St. James High is not the only school struggling to cope with indiscipline. Students and teachers at the Frome Technical High School in Westmoreland, are still trying to recover from a stabbing incident in May last year which seriously tarnished the school's image. The students involved in the fracas were subsequently expelled. However, while the schools are usually the ones at the forefront of the negative publicity when these incidents occur, Frome's Principal, Ricardo Gayle, pointed out that the negative behaviour in some students is a reflection of what they are encountering in the society. In other words, children live what they learn.
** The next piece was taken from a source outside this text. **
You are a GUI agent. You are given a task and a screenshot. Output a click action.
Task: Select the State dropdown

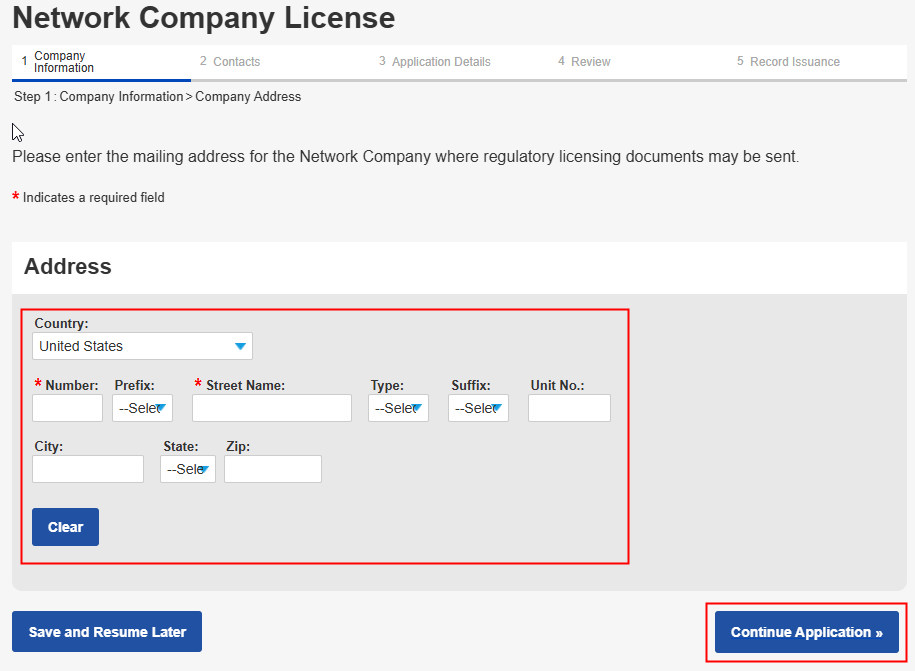(188, 469)
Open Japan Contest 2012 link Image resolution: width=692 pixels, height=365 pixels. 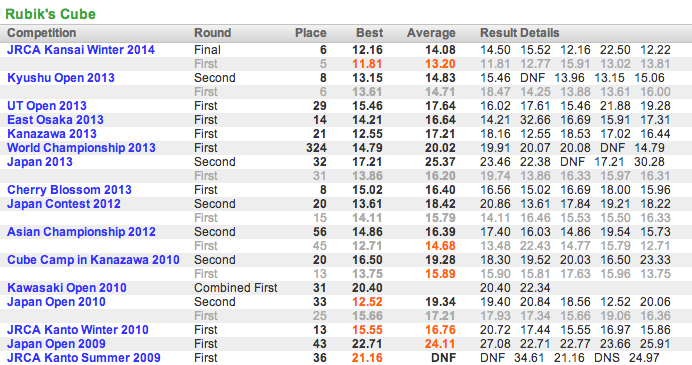point(64,204)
"The communities have a lot to do with it... the type of orientation they have, the type of situations they live in. In certain areas where there is the gang influence, where if you are not with it you are against it, all this contributes to it," Mr. Gayle noted.

EXPELLED

The Petersfield High School in Westmoreland has also had its share of problems. In November 2000, four male students were expelled following an assault on a male teacher on the school compound. However, as Principal Basil Chambers tells it, the school has come a far way since then. Now, indiscipline among students is on the decline, and 'outsiders' are the ones causing trouble. As recently as four weeks ago, seven persons armed with machetes entered the school's premises in search of a student who had had a dispute with a schoolmate outside of the school. The police were summoned just in time to apprehend the trespassers.

"Our main problem this year is not from the indiscipline, it's from the outsiders who come in. The tendency is not for parents or guardians to come to the school anymore and say who is the principal or the vice principal or who is the teacher, the tendency is for them to arm themselves with Cuban machetes, and go into a class, and ask for the children," said Mr. Chambers.

Last month, indiscipline again reared its ugly head in the school system, when a group of flag-waving boys shouting support for Calabar High School in St. Andrew barged on to the premises of Holy Childhood High School and disrupted several classes. Also, earlier this year a student of the Anchovy High School in St. James was seriously wounded by a knife-wielding schoolmate during a brawl at the institution.